Message ID | 20180913130825.11236-2-jamrial@gmail.com |
---|---|
State | New |
Headers | show |
On Thu, Sep 13, 2018 at 3:08 PM, James Almer <jamrial@gmail.com> wrote:
> + lea lenq, [lend*8 - mmsize*4]
Is len guaranteed to be a multiple of mmsize/8? Otherwise this would
cause misalignment. It will also break if len < mmsize/2.
Also if you want a 32-bit result from lea it should be written as "lea
lend, [lenq*8 - mmsize*4]" which is equivalent but has a shorter
opcode (e.g. always use native sizes within brackets).
On 9/14/2018 9:57 AM, Henrik Gramner wrote: > On Thu, Sep 13, 2018 at 3:08 PM, James Almer <jamrial@gmail.com> wrote: >> + lea lenq, [lend*8 - mmsize*4] > > Is len guaranteed to be a multiple of mmsize/8? Otherwise this would > cause misalignment. It will also break if len < mmsize/2. len must be a multiple of 16 as per the doxy, so yes. The only way for len to be < mmsize/2 is if we add an avx512 version. > > Also if you want a 32-bit result from lea it should be written as "lea > lend, [lenq*8 - mmsize*4]" which is equivalent but has a shorter > opcode (e.g. always use native sizes within brackets). len is an int, so I assume this is only possible here because it's an argument passed in a reg and not stack?
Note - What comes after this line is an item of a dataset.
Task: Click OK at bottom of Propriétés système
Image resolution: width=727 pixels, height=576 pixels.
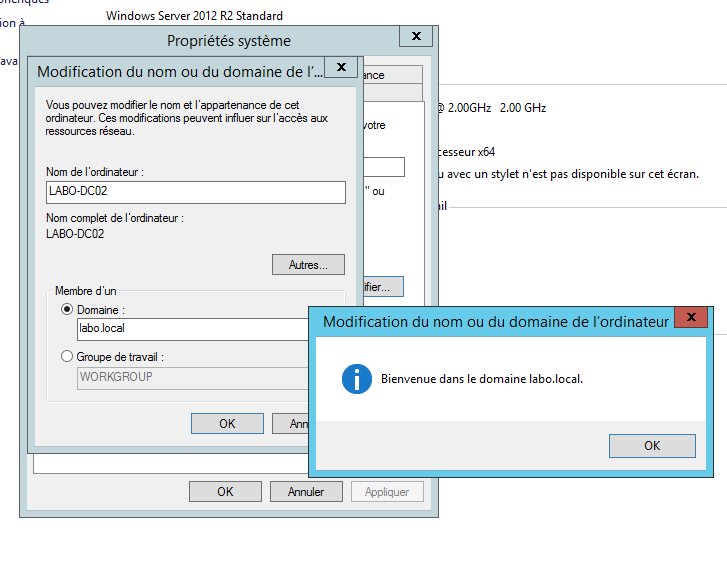Action: coord(225,492)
Otherwise, the upper 32bits would probably make a mess with the multiplication. See for example vector_fmul_add where len is the fifth argument.
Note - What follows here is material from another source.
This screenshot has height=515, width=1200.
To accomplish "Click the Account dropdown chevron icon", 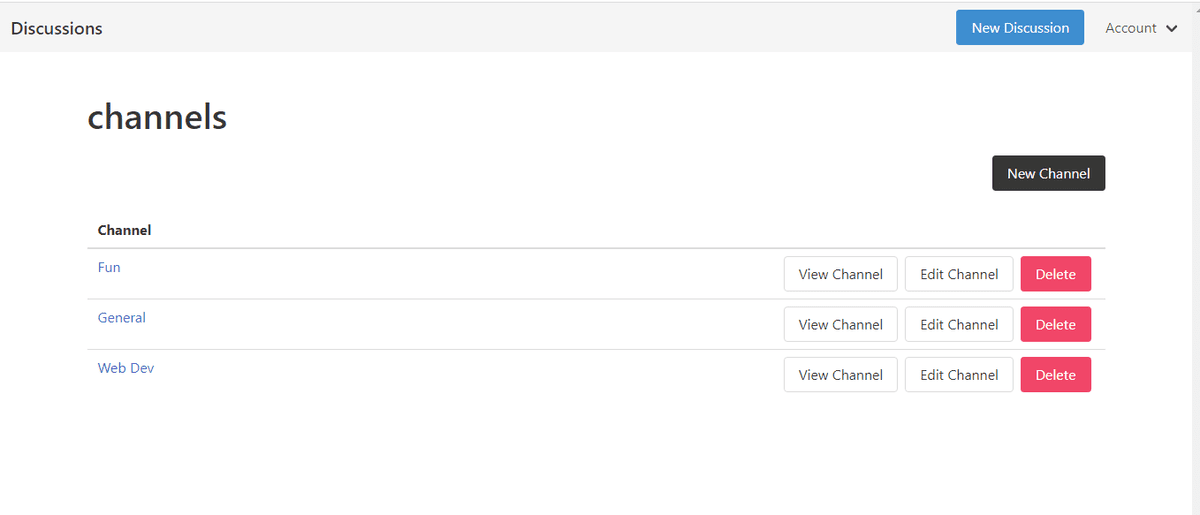I will 1172,28.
On Fri, Sep 14, 2018 at 3:26 PM, James Almer <jamrial@gmail.com> wrote: > On 9/14/2018 9:57 AM, Henrik Gramner wrote: >> Also if you want a 32-bit result from lea it should be written as "lea >> lend, [lenq*8 - mmsize*4]" which is equivalent but has a shorter >> opcode (e.g. always use native sizes within brackets). > > len is an int, so I assume this is only possible here because it's an > argument passed in a reg and not stack? Otherwise, the upper 32bits > would probably make a mess with the multiplication. As long as the destination register is 32-bit the upper half of the input is irrelevant. Always use native sizes for registers within brackets when using LEA, and select the size of the destination register to pick 32-bit vs 64-bit. I can't really think of any scenario where using a 32-bit register address operand with a 64-bit destination for LEA is not a mistake. The fact that doing so is even valid is probably just an artifact of 16-bit memory operands having some usefulness on x86-32 and that behavior was just straight up copied over to AMD64, either because nobody thought about it or that doing so made some implementation detail easier.
On Fri, Sep 14, 2018 at 4:51 PM, Henrik Gramner <henrik@gramner.com> wrote: > I can't really think of any scenario where using a 32-bit register > address operand with a 64-bit destination for LEA is not a mistake. To clarify on this, using a 32-bit memory operand means the calculated effective address will be 32-bit, not 64-bit, so if the result exceeds 0xFFFFFFFF it will be truncated and zero-extended (not even sign-extended like most other x86 things!). It's essentially i big trap because it really doesn't do what you'd expect it do to.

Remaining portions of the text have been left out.